Ao abandonar o edifício, ainda aturdido pela incrível facilidade que tivera, no acesso desde a rua à sala do conselho de ministros, sem nunca mostrar a minha identificação e sem o mínimo controlo de segurança, perguntei quem era o responsável pela portaria. Foi-me então apresentado, pela primeira vez, o senhor Ferreira. Sorridente, muito agradável no trato, ouviu o comentário pelo qual eu lhe transmitia o meu espanto, respondendo assim: "O senhor doutor (presumiu que o era) tem toda a razão. É verdade, não há quase segurança nenhuma! Mas sabe o que é que acontece? Nunca houve um governo tão grande como este. Entre ministros, secretários e subsecretários de Estado são 84 pessoas! Fora os membros do conselho da Revolução! Todos têm chefes de gabinete, adjuntos e assessores que entram frequentemente por aqui dentro e, se lhes perguntamos quem são, ficam quase ofendidos por não os conhecermos. Por isso, temos alguma dificuldade em controlar estas coisas...". Percebi então melhor o embaraço do senhor Ferreira.

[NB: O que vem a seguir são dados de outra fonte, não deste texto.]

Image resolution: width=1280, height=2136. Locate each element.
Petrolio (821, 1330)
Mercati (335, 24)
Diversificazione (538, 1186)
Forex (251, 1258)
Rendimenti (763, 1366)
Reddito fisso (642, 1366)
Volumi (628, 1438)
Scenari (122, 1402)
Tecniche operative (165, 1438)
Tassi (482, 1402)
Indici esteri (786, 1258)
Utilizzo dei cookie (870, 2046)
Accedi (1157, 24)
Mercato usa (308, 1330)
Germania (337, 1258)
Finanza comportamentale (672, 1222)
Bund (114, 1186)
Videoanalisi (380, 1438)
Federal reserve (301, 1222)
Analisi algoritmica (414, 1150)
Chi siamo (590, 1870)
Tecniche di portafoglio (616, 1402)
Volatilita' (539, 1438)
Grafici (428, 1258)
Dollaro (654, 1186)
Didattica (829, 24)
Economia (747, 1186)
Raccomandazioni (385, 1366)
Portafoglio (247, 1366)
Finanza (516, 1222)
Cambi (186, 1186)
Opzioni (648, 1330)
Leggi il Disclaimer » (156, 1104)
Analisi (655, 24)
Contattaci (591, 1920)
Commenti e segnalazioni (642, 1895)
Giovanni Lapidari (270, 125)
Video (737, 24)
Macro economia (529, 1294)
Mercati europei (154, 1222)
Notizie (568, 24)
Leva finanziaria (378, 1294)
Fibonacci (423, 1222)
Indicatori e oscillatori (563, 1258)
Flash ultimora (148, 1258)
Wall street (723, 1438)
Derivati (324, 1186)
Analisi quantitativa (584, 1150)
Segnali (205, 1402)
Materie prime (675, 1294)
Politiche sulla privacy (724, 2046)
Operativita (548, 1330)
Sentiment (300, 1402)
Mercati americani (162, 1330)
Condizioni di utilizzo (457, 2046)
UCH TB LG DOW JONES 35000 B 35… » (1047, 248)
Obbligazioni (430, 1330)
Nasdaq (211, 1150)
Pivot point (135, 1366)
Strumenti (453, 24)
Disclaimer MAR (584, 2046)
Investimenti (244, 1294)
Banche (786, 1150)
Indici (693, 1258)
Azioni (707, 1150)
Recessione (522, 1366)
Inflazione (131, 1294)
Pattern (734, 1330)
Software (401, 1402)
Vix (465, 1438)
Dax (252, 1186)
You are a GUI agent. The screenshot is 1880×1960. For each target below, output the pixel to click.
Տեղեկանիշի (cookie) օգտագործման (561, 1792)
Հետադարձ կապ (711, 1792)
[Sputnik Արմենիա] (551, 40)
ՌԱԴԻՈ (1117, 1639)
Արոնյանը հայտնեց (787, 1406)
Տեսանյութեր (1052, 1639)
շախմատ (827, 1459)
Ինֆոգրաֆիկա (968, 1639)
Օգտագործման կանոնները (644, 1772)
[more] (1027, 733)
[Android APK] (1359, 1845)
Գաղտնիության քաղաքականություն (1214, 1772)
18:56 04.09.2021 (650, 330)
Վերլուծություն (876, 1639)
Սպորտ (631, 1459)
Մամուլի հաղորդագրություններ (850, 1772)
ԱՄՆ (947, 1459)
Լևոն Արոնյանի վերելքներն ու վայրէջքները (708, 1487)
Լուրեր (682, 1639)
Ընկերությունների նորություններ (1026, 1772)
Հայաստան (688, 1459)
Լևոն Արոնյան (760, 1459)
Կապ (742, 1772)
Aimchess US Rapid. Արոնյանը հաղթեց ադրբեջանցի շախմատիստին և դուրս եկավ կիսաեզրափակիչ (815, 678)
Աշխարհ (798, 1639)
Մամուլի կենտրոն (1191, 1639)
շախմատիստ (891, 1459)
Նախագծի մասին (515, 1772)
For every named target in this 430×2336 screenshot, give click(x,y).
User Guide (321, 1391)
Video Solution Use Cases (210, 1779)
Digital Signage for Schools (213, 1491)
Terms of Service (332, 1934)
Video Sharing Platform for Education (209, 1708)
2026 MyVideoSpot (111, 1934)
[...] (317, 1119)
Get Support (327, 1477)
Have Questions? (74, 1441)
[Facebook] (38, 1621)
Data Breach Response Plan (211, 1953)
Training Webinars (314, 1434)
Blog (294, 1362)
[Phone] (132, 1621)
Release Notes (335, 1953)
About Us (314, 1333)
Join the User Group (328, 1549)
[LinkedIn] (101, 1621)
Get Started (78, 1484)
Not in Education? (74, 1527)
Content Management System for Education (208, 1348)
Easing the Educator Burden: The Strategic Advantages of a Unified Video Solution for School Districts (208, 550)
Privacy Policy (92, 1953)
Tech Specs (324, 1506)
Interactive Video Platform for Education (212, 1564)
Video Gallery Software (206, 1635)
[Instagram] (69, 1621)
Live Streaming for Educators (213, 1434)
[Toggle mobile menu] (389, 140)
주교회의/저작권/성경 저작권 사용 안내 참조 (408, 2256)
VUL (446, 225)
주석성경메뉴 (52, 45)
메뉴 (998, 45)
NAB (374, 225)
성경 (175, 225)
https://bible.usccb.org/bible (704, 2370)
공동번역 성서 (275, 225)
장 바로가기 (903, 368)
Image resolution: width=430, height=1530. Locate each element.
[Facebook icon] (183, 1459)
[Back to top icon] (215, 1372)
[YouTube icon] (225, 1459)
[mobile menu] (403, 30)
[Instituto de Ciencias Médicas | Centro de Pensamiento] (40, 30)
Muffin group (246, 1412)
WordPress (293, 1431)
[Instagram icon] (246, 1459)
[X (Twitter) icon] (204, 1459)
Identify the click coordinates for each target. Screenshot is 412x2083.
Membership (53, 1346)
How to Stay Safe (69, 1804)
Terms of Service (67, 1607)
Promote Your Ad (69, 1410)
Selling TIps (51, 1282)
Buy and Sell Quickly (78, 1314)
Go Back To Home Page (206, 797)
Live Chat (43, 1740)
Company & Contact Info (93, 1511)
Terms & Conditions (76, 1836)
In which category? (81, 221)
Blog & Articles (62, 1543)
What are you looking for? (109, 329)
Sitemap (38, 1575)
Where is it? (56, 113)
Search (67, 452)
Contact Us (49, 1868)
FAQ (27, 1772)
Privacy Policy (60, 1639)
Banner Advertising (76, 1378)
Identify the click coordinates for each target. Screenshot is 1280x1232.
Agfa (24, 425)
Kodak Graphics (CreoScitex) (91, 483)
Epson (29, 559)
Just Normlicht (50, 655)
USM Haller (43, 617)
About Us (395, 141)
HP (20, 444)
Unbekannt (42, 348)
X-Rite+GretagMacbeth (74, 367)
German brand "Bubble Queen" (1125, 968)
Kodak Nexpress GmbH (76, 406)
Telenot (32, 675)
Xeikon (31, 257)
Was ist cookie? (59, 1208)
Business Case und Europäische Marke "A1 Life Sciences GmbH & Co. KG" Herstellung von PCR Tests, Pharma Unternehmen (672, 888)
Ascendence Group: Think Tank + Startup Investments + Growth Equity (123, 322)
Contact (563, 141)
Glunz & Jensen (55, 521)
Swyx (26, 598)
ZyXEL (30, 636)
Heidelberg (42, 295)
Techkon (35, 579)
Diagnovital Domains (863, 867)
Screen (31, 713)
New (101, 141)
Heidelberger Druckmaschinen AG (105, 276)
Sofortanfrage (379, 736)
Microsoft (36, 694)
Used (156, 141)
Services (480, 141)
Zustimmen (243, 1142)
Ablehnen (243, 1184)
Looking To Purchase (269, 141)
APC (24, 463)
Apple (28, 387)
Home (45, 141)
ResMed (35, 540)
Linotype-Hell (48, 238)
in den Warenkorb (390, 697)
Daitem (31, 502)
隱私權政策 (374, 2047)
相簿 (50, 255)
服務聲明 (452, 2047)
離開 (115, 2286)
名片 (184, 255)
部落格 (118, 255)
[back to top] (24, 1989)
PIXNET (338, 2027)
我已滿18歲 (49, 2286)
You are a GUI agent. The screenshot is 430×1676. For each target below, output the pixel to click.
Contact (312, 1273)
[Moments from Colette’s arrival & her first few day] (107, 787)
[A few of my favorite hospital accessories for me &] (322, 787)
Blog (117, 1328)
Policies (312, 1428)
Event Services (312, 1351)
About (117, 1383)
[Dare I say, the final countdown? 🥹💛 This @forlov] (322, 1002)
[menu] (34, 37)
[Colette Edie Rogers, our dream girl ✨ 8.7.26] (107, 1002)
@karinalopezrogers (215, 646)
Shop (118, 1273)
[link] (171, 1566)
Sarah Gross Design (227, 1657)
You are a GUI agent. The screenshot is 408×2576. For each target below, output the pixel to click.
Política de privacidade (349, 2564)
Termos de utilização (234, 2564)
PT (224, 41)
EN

Contei-lhe esta história em 1995. Obviamente, não se lembrava da conversa que, vinte anos antes, tivera comigo. Mas recordava-se bem desses tempos complicados da política portuguesa, que atravessara, profissional e discretamente, na portaria de S. Bento. Reformou-se já há uns anos. Se ainda por lá estivesse, e a partir de hoje, ter-se-ia cruzado com o mais pequeno governo da história política portuguesa pós-25 de abril, por contraste com aquele imenso VI governo provisório.
Não sei se o senhor Ferreira ainda é vivo. Espero bem que sim e que possa receber o meu abraço.